In the page on finding the last digit of a power, what cyclicity is given for the number 4?

* **Document passage**:
--- START ---

# Last digit of any power of a number

To find the last digit of any power of a number we should keep following in mind.

1. Last digit of any power number repeats after a certain interval say N. So N is called cyclicity of the number.

2. Last digit of any power of a number = Last digit of any power of the (last digit of original number).

Lets check how does the power of a number repeats itself.

For e.g 2^1 =2, 2^2 =4, 2^3 = 8 , 2^4= 16, 2^5 = 32.

so last digit of 2^1 = 2^5. Hence cyclicity of 2^m = 4. i.e after 4 powers last digit of 2^m will repeat.

Lets find the cyclicity of the integers from 0 to 9.

**0 –>** 0^1 =0. 0^2 =0 *Cyclicity = 1.*

**1 –>** 1^1 =1. 1^2 =1 *Cyclicity =1.*

**2 –>** 2^1 =2, 2^2 =4, 2^3 = 8 , 2^4= 16, 2^5 = 32 Cyclicity =4.

**3 –>** 3^1 =3, 3^2 =9, 3^3 = 27 , 3^4= 81, 3^5 = 243 Cyclicity =4.

**4 –>** 4^1 =4, 4^2 =16, 4^3 = 64 Cyclicity =2.

**5 –>** 5^1 =5, 5^2 =25 Cyclicity =1.

**6 –>** 6^1 =6, 6^2 =36 Cyclicity =1.

**7 –>** 7^1 =7, 7^2 =49, 7^3 = 343 , 7^4= 2401, 7^5 = 16807 Cyclicity =4.

**8 –>** 8^1 =8, 8^2 =64, 8^3 = 512 , 8^4= 4096, 8^5 = 28768 Cyclicity =4.

**9 –>** 9^1 =9, 9^2 =81, 9^3 = 729 , Cyclicity =2.

Lets consider a problem now.

*Q. Find the last digit of 56747^987 ?*

A. So last digit of 56747^987 = Lat digit of 7^987.

Now cyclicity of 7 is 4.

So we divide 987 by 4 and consider the remainder part.

so 987 /4 gives 3 as remainder.

So required last digit = last digit of 7^3 = 3.

In this way we can easily calculate the last digit of any power of a number. 🙂

--- END ---

* **Entries provided**:
--- START ---

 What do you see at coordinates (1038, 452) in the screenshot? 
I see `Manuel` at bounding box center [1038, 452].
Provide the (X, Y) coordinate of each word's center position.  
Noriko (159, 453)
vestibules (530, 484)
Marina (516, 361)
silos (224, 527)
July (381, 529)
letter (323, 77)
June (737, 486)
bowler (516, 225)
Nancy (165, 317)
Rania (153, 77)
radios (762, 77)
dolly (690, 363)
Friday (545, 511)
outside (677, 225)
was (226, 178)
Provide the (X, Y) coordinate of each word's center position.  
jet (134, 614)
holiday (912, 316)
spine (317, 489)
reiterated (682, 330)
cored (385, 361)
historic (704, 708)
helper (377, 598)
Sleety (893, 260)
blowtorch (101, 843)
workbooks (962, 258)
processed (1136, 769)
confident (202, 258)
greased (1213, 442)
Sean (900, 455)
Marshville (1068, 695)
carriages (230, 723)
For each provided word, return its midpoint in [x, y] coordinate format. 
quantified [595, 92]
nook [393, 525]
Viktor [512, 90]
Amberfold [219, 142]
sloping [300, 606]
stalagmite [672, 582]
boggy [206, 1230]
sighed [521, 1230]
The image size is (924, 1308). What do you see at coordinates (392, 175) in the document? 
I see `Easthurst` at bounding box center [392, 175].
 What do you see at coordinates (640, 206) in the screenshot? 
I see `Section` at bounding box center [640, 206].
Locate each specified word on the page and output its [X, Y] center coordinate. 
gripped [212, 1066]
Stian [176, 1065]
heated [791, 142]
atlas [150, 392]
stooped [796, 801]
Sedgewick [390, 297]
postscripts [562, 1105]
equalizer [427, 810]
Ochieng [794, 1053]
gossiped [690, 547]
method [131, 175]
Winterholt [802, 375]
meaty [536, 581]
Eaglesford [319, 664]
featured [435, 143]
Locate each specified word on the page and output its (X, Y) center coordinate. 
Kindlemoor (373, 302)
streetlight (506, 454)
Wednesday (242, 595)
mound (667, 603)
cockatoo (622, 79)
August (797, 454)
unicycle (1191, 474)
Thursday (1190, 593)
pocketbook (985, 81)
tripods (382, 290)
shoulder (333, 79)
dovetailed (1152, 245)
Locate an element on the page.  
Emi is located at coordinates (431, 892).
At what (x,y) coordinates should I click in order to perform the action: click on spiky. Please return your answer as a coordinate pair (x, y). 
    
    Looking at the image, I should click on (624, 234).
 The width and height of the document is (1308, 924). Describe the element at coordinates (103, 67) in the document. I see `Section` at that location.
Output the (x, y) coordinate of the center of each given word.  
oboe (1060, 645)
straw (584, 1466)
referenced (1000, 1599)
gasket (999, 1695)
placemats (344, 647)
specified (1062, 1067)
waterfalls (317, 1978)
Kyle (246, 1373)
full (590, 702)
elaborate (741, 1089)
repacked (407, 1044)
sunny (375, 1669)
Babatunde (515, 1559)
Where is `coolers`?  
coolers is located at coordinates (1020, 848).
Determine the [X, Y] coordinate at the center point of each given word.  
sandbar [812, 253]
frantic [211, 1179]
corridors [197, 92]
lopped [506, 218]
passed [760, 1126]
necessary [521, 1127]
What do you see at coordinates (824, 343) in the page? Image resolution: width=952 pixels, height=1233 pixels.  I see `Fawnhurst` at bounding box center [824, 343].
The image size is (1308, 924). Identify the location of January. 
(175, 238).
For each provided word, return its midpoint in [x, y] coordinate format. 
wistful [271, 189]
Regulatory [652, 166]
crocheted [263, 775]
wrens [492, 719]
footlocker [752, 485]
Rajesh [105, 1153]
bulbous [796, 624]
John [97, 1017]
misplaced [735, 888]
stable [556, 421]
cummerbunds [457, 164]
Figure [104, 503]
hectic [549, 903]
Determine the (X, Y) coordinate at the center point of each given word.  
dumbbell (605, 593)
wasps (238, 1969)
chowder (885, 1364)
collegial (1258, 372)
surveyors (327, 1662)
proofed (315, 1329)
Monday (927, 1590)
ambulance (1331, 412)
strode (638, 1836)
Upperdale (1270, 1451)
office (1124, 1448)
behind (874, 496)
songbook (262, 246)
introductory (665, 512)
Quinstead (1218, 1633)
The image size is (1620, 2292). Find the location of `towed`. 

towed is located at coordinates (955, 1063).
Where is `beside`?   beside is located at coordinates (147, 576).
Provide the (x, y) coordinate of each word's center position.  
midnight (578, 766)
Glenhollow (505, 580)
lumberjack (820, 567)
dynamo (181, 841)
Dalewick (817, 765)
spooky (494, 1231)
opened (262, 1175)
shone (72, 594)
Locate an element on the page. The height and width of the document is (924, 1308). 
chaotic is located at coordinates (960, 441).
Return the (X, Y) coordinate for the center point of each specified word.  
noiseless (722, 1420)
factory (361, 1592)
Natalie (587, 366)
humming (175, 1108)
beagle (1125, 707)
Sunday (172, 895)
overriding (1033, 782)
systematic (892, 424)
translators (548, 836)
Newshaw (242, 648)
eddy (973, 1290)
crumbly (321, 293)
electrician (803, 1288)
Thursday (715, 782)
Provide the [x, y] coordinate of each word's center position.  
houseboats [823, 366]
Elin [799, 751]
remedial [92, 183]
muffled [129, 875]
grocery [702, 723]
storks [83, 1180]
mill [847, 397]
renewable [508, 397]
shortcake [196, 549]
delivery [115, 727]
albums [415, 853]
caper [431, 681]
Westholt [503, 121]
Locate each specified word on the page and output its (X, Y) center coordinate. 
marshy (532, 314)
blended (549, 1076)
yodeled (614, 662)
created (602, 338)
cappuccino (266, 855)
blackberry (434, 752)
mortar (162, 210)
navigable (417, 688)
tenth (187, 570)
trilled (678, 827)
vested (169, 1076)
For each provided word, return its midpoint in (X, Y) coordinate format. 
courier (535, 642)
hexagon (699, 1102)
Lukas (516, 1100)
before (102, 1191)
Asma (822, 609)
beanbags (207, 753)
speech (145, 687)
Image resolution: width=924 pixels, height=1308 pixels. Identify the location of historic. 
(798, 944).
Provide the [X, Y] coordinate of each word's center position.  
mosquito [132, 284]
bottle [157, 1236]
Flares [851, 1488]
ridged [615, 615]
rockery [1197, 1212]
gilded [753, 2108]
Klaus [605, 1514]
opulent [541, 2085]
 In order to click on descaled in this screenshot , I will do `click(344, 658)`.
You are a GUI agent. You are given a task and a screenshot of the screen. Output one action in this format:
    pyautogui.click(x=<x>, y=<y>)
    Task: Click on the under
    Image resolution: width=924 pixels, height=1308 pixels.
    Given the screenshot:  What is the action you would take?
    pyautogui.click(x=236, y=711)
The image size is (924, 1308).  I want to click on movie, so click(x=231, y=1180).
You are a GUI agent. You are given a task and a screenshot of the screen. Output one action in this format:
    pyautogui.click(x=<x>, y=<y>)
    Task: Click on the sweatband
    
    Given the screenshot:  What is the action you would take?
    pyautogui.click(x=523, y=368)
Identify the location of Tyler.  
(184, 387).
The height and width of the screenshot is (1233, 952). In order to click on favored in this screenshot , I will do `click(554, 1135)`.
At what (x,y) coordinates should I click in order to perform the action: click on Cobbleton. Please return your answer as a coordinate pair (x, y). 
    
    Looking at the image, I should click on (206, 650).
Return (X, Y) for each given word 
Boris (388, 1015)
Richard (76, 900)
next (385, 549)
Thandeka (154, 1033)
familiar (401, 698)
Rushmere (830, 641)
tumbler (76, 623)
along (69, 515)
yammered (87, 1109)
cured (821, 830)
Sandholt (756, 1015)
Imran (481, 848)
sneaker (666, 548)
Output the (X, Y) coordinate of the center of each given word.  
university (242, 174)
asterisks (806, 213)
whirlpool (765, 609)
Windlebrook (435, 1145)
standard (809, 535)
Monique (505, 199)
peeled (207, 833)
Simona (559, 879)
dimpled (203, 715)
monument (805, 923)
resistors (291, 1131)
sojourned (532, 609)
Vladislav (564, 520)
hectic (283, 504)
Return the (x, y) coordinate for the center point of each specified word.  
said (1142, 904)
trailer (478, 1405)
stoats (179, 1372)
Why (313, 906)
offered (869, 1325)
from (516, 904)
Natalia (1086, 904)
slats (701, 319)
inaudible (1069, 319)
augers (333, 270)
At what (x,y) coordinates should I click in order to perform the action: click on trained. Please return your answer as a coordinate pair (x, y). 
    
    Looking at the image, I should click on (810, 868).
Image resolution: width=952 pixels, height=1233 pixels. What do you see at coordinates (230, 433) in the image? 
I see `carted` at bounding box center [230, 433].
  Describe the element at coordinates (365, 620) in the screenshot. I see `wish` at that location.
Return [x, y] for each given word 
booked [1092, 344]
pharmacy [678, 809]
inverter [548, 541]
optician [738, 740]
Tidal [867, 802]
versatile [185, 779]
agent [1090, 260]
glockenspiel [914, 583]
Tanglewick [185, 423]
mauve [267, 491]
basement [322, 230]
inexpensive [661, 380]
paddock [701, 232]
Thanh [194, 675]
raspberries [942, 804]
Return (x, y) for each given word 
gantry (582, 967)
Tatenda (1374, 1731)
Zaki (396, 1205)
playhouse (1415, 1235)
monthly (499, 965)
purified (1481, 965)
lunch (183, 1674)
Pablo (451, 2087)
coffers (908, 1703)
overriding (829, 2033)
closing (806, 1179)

--- END ---

* **Output for this exercise**: 2